NOTE 6 – ACCOUNTS PAYABLE AND ACCRUED EXPENSES

 

Accounts payable and accrued expenses consisted of the following amounts:

 

   March 31, 2024   December 31, 2023 
Accounts payable  $9,966,197   $11,045,657 
Accrued payroll and bonuses   1,968,158    1,873,848 
Accrued expenses   2,203,842    1,650,624 
Accrued commissions   95,647    100,000 
Indirect taxes payable   217,047    793,347 
Accrued interest   663,898    487,851 
Total accounts payable and accrued expenses  $15,114,789   $15,951,327 

 

Note 7 – RELATED PARTY TRANSACTIONS

 

Independent Consulting Agreement with Stephen Scott

 

In July 2023, we entered into an Independent Consulting Agreement with Stephen Scott, a significant stockholder, to provide, on a non-exclusive basis, advisory and consulting services relating to our strategic and business development, intellectual property development, banking relationships, and strategic M&A for a period of one year.
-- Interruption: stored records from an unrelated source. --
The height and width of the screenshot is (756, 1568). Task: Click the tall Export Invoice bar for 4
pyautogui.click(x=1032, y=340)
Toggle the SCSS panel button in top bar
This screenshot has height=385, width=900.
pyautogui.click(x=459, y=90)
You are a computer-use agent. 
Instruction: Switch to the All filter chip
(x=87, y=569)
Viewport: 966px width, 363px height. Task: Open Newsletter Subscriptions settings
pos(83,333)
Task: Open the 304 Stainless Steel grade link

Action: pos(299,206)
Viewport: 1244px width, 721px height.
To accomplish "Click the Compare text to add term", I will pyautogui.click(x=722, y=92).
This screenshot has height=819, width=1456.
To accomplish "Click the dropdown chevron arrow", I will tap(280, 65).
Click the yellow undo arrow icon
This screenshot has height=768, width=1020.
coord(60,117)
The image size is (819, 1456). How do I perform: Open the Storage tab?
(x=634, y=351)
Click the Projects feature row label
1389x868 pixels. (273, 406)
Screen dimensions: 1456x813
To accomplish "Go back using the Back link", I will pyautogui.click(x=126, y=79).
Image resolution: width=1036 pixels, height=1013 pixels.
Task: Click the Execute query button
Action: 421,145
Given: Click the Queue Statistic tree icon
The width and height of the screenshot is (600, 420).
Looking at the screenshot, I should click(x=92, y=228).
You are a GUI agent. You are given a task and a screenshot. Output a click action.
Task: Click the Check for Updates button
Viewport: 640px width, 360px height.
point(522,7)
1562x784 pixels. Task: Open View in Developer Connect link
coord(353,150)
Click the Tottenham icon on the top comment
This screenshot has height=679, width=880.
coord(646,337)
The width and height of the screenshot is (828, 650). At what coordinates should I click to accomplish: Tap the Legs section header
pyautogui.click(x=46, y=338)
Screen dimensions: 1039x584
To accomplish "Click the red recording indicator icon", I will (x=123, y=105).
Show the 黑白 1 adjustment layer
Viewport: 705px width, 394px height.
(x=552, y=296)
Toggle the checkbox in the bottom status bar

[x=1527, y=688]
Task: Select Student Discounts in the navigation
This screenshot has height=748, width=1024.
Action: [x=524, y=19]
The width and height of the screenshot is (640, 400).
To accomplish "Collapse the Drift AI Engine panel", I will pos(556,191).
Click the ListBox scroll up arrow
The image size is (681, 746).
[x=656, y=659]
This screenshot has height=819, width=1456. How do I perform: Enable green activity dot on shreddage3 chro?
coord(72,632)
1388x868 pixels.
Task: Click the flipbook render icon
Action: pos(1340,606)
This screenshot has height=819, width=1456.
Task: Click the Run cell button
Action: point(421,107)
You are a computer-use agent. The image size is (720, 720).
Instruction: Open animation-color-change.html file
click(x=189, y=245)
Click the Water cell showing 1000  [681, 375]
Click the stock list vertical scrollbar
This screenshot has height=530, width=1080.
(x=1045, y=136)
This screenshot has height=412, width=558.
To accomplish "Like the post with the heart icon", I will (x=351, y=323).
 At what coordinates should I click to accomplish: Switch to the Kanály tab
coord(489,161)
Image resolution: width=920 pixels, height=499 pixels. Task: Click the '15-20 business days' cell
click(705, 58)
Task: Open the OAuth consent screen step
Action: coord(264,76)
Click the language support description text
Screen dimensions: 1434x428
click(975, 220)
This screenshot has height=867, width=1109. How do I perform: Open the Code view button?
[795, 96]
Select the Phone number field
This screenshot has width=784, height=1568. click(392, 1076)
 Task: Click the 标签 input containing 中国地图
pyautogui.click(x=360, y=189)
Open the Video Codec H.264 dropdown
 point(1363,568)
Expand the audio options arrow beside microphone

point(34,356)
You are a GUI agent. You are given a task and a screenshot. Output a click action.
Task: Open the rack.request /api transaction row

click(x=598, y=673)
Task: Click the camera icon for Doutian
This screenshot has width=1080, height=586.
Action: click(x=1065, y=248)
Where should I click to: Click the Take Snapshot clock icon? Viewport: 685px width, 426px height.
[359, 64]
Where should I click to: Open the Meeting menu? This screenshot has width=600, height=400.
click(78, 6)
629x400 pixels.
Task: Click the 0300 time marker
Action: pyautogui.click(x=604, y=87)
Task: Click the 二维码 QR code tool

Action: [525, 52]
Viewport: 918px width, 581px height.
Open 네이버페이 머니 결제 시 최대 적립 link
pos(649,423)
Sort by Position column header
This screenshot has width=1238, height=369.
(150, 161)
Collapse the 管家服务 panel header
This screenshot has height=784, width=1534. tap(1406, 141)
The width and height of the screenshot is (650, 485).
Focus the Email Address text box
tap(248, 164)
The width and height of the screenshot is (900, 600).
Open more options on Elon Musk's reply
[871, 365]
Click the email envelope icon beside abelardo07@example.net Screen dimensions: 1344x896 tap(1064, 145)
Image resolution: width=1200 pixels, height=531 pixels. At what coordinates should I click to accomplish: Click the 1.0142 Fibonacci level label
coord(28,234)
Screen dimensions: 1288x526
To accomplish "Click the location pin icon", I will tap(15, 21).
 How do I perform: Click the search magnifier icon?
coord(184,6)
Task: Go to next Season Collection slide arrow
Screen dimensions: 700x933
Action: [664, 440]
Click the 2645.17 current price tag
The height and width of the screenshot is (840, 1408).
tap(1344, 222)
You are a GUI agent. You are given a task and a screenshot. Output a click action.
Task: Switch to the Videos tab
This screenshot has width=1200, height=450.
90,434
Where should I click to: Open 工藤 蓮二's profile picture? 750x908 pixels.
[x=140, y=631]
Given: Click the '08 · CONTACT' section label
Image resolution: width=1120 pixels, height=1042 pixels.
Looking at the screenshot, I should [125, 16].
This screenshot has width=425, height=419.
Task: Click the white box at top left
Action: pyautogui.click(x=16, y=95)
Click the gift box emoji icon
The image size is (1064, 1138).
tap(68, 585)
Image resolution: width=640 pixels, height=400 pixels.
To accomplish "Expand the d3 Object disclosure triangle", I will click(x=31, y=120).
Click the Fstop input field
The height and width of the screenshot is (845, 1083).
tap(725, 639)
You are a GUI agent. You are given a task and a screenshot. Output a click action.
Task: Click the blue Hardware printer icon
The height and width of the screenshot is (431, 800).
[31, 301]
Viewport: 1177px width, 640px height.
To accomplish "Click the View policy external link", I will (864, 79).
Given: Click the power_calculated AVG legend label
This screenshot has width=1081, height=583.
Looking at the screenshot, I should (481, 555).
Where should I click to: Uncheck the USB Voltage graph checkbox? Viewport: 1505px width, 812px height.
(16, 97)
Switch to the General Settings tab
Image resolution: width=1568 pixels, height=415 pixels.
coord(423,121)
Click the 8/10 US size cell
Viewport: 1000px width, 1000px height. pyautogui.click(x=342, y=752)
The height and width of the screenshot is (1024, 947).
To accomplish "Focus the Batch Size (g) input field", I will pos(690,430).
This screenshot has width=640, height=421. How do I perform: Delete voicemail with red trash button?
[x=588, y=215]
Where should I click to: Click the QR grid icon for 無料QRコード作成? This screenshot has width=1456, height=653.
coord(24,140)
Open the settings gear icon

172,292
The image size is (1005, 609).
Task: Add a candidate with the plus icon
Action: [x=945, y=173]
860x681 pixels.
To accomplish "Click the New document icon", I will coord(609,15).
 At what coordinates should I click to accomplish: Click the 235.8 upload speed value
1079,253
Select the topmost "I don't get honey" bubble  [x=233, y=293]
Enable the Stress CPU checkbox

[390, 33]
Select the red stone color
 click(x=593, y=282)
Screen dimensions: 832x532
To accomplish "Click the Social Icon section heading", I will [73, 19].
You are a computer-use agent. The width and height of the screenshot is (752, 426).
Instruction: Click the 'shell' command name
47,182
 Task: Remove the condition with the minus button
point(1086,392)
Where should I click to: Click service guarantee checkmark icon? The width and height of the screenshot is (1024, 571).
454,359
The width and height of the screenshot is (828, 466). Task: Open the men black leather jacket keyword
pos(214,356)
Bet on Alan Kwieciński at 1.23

Mr. Scott will receive a consulting fee of $15,000 per month for such services under the terms of this agreement. During the three months ended March 31, 2024 and 2023, we paid consulting fees to Mr. Scott in the amounts of $45,000 and $34,500, respectively.

 

Managed Services Agreement with Hensley Beverage Company – Related Party

 

In July 2021, we entered into a 1-year Managed Services Agreement with Hensley Beverage Company to provide secured managed services. We also may be engaged by Hensley Beverage Company from time to time to provide other related services outside the scope of the Managed Services Agreement. While the agreement provides for a term through December 31, 2021, the agreement will continue until terminated by either party. For the three months ended March 31, 2024 and 2023, we received $1,123,322 and $212,006, respectively, from Hensley Beverage Company for contracted services, and had an outstanding receivable balance of zero and $152,213 as of March 31, 2024 and December 31, 2023, respectively. The payments received during the three months ended March 31, 2024, included a payment of $543,743 for future services. Andy McCain, a director of our company, is President and Chief Executive Officer of Hensley & Company, the parent company of Hensley Beverage Company.

 

Convertible Note Payable with Hensley & Company

 

In March 2023, we issued an unsecured convertible note to Hensley & Company in the principal amount of $5,000,000 bearing an interest rate of 10.00% per annum. The principal amount, together with accrued and unpaid interest is due on March 20, 2025. At any time prior to or on the maturity date, Hensley & Company is permitted to convert all or any portion of the outstanding principal amount and all accrued but unpaid interest thereon into shares of our common stock at a conversion price of $18.00 per share. During the quarter ended March 31, 2024 and 2023, we recorded interest expense of $125,000 and $13,888, respectively. As of March 31, 2024 and December 31, 2023, we had accrued interest of $513,888 and $388,888, respectively. Mr. McCain, a director of our company, is President and Chief Operating Officer of Hensley & Company.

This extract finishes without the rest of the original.